In fact, his devotion to the best genetics possible has spurred him to own two herd bulls.

“Even though it is a small herd, I am going to try to maintain two bulls to where I can build my herd without line breeding and not have to go outside the herd for a while,” Skip explained.

Skip admits his venture into farming has thrown him a few curve balls.

“I didn’t realize you had to be a grass farmer first,” Skip lamented.

The Tinneys had their soil tested two years ago and followed up with an application of lime and fertilizer. They are pleased with the increased growth and enhanced nutritional content of their grass.

The Tinneys supplement their herds’ nutrition with Purina’s Stocker Grower, which contains a 14 percent vegetable-based protein and a variety of vitamins. Skip’s research into the total digestible nutrients (TDN) in his cattle’s food led him to the vegetable-based protein for his cattle.
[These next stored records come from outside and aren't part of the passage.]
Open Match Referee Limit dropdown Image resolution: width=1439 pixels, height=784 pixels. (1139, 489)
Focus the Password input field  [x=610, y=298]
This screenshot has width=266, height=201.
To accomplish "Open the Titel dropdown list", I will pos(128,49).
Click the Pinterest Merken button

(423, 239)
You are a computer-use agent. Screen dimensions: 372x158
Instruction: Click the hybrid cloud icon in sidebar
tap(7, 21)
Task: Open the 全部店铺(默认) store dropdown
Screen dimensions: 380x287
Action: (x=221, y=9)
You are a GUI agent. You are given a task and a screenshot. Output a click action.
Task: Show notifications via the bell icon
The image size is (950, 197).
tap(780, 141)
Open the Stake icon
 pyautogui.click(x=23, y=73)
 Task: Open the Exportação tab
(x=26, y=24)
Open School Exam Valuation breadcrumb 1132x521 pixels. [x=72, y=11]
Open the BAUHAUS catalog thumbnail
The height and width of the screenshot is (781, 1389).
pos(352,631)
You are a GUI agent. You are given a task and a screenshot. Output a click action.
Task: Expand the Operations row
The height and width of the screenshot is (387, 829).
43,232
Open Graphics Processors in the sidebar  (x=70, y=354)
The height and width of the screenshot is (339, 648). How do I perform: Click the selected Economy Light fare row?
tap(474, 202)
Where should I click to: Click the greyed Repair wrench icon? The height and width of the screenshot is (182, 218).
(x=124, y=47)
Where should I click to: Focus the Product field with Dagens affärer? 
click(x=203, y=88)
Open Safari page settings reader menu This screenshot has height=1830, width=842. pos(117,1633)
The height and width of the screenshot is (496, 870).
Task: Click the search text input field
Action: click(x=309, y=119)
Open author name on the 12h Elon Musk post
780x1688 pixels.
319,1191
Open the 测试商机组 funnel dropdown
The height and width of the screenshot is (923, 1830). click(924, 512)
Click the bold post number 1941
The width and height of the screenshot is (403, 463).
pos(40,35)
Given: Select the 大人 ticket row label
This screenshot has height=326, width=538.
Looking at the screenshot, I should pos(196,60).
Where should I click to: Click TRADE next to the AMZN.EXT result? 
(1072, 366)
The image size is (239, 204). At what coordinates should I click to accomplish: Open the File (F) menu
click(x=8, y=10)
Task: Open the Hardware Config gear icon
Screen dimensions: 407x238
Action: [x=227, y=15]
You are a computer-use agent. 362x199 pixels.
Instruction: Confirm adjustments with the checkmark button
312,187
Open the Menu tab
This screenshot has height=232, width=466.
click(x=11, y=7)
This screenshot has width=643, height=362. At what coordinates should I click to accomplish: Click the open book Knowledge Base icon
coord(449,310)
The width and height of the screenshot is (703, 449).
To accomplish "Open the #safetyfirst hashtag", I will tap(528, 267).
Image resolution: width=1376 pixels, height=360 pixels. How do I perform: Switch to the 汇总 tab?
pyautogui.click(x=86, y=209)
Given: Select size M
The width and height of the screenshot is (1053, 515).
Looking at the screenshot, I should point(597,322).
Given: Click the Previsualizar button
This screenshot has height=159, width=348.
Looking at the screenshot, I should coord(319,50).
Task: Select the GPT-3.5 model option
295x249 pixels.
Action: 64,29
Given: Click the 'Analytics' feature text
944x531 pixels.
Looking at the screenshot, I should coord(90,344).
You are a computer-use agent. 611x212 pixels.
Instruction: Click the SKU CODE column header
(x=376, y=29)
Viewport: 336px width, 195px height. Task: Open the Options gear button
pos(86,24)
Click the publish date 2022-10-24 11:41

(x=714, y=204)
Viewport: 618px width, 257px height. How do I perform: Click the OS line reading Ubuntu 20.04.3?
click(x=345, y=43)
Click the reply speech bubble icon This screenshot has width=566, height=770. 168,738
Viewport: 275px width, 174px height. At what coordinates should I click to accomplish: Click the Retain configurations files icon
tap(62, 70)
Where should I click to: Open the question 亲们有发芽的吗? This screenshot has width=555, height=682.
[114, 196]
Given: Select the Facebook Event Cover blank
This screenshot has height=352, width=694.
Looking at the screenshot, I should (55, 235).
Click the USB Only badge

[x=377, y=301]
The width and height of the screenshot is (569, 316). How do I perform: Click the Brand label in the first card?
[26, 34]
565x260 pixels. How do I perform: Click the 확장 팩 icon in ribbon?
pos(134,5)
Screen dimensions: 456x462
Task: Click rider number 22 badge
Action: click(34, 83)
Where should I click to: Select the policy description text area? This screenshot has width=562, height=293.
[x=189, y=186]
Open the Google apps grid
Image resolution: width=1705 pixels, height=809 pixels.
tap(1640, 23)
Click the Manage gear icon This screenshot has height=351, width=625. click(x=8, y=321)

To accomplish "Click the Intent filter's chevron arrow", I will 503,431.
He also makes sure his cattle receive plenty of nutrients from the onset of gestation.

“The science behind it is that a nutrition-starved calf during the first 30 to 120 days can have a different brain size, kidneys, and different vital organs,” Skip explained. “It also impacts the skeletal and muscular development of the fetus.”

Though new to the cattle industry, the Tinneys are already opening their farm to other breeders and people interested in starting their own herds. “It is enjoyable for me to talk about the breed and for people to see what I have done so far too,” Skip said.

A tour of Tinney’s Red Dexters farm also includes a peek at the Tinney’s turkeys, chickens, miniature donkeys, greenhouse and extensive raised bed garden.

Skip has found his new identity in retirement – and it’s one he will treasure forever.

“Our life now is filled with friends, cattle and farm life,” Skip concluded.